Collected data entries
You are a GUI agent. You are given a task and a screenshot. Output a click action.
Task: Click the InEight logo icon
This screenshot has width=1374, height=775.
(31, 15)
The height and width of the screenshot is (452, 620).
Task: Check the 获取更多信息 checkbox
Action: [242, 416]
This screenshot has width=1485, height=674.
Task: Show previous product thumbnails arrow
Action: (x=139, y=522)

Task goal: Go through the records from the first line and copy each one exactly, ending after the line that contains "Task: Click the InEight logo icon". Give nothing else.

Result below:
You are a GUI agent. You are given a task and a screenshot. Output a click action.
Task: Click the InEight logo icon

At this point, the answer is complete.